Assignment:
The answer must be an exact reprint of the lines from the one with "This screenshot has" through the final line of the data, with no pictures included.

Excerpted data:
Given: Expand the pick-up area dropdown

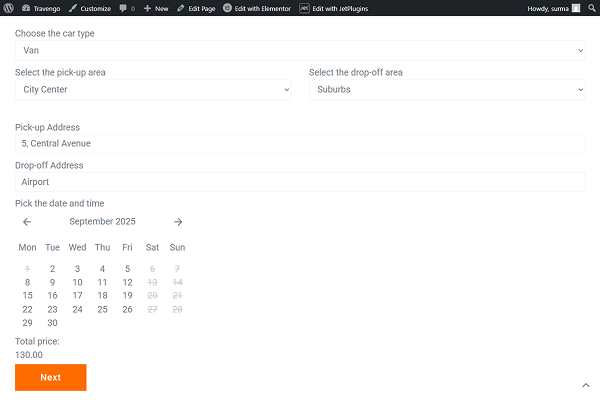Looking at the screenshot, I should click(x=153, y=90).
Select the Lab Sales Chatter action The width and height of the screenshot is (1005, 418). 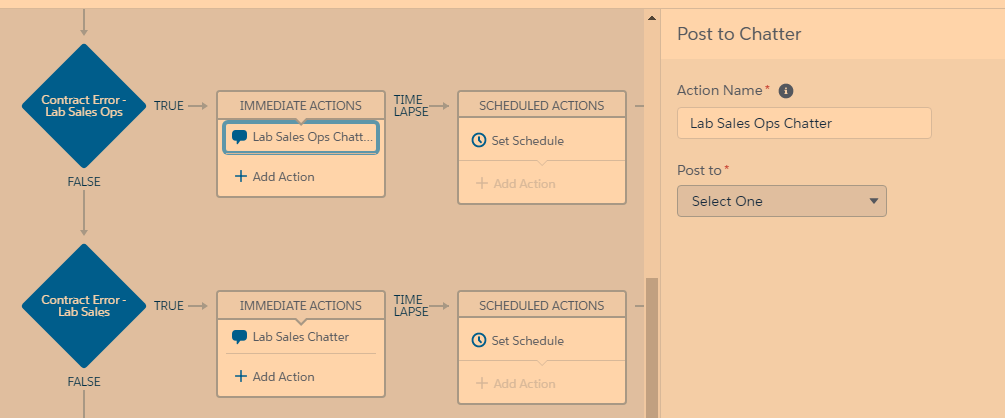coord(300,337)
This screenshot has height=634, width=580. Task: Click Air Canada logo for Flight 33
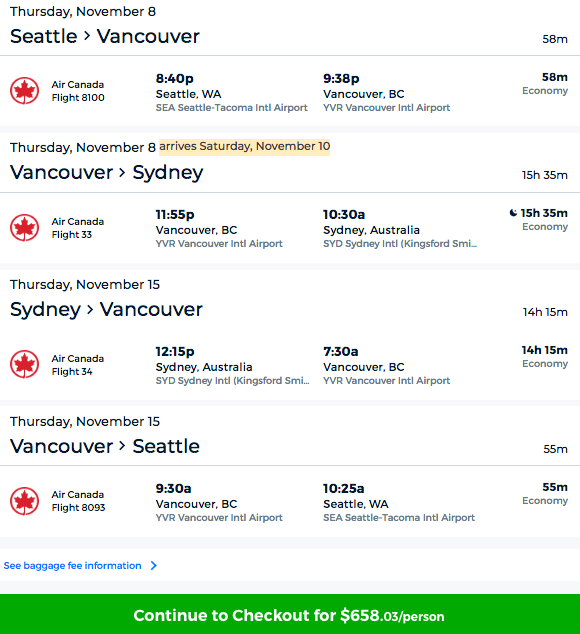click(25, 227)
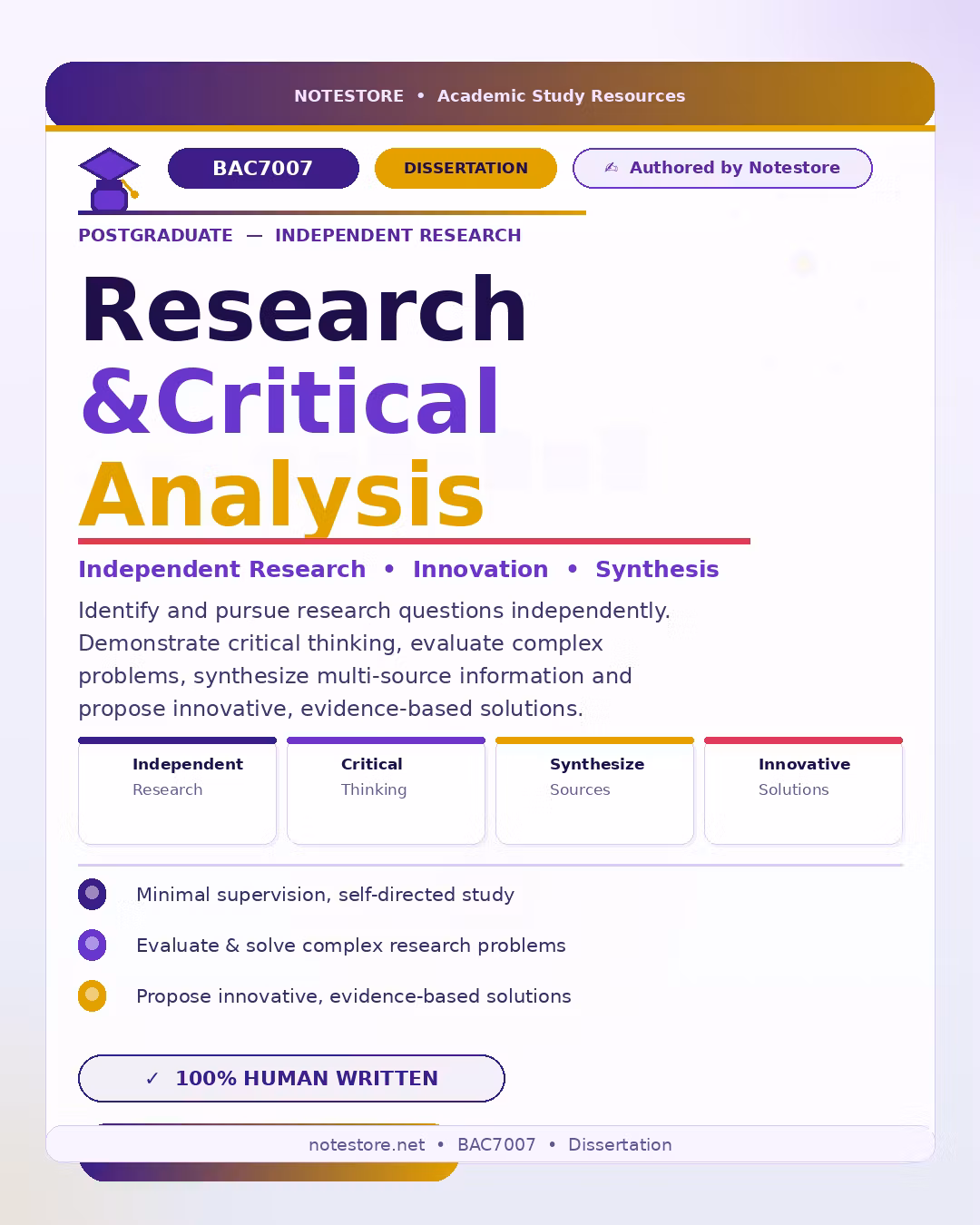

Task result:
This screenshot has height=634, width=580. Task: Click Air Canada logo for Flight 33
click(25, 227)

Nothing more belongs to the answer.